== Work task ==
Search the records for the string "photo", then copy each line where it appears.
- - - -
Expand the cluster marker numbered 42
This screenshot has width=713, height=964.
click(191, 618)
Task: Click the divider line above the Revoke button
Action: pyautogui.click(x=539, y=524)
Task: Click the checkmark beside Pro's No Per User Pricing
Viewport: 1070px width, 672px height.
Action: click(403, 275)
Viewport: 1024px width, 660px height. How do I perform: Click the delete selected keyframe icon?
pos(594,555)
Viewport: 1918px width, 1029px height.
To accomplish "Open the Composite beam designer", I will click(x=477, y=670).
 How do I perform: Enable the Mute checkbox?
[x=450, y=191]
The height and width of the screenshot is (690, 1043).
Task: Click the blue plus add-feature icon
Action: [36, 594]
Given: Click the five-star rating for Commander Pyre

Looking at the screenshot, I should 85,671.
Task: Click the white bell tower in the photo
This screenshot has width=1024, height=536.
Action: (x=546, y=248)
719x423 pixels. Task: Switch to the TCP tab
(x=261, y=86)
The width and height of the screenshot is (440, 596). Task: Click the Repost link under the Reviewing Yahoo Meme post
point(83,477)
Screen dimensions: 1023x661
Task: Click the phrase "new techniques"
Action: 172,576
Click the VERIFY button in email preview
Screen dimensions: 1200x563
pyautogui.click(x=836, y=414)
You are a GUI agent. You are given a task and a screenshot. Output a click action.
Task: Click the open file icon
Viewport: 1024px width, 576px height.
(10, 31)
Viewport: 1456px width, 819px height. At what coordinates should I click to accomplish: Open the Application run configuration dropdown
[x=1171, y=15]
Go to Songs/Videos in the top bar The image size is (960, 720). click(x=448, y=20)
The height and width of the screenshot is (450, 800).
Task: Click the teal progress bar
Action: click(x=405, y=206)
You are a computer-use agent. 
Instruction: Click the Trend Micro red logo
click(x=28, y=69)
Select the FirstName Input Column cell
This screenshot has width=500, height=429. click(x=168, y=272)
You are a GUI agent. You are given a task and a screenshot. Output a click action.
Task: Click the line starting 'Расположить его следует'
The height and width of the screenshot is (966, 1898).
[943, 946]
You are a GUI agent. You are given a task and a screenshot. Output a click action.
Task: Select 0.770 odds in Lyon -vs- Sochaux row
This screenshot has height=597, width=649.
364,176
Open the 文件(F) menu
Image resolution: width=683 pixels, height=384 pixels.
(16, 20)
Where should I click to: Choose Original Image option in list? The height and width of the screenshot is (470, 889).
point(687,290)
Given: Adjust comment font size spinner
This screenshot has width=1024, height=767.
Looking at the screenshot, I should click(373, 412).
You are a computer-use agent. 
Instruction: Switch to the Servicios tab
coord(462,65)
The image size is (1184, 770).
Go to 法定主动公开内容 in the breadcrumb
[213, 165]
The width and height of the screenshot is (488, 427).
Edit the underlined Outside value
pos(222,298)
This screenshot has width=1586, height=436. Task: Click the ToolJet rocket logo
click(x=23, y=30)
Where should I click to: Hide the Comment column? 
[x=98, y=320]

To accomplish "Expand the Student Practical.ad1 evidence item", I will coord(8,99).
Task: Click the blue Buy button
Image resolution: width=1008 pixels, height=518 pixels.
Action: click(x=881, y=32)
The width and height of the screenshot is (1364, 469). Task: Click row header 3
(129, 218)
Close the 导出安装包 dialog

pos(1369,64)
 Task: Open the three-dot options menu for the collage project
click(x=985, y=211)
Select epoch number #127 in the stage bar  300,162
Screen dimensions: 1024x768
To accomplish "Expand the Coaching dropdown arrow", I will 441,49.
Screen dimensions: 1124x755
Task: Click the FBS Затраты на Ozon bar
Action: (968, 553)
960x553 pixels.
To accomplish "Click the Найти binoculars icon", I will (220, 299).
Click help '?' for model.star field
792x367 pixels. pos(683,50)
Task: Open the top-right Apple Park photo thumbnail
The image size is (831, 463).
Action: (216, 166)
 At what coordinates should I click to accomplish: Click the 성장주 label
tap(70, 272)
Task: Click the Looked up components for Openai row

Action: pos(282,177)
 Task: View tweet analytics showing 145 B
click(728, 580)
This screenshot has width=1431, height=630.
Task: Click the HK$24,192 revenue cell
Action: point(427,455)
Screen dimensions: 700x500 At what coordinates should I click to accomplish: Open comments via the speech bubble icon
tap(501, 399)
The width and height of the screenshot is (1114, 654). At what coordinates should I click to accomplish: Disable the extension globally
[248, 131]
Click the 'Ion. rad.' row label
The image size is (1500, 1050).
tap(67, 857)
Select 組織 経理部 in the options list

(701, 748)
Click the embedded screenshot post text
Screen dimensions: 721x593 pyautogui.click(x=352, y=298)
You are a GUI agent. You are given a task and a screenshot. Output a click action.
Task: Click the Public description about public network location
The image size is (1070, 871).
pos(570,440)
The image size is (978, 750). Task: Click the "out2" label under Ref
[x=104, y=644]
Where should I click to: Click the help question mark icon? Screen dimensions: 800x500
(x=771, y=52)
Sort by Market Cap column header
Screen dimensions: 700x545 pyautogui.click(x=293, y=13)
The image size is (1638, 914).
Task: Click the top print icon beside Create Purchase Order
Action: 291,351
- - - -
== Written solution ==
Task: Click the white bell tower in the photo
Task: Open the top-right Apple Park photo thumbnail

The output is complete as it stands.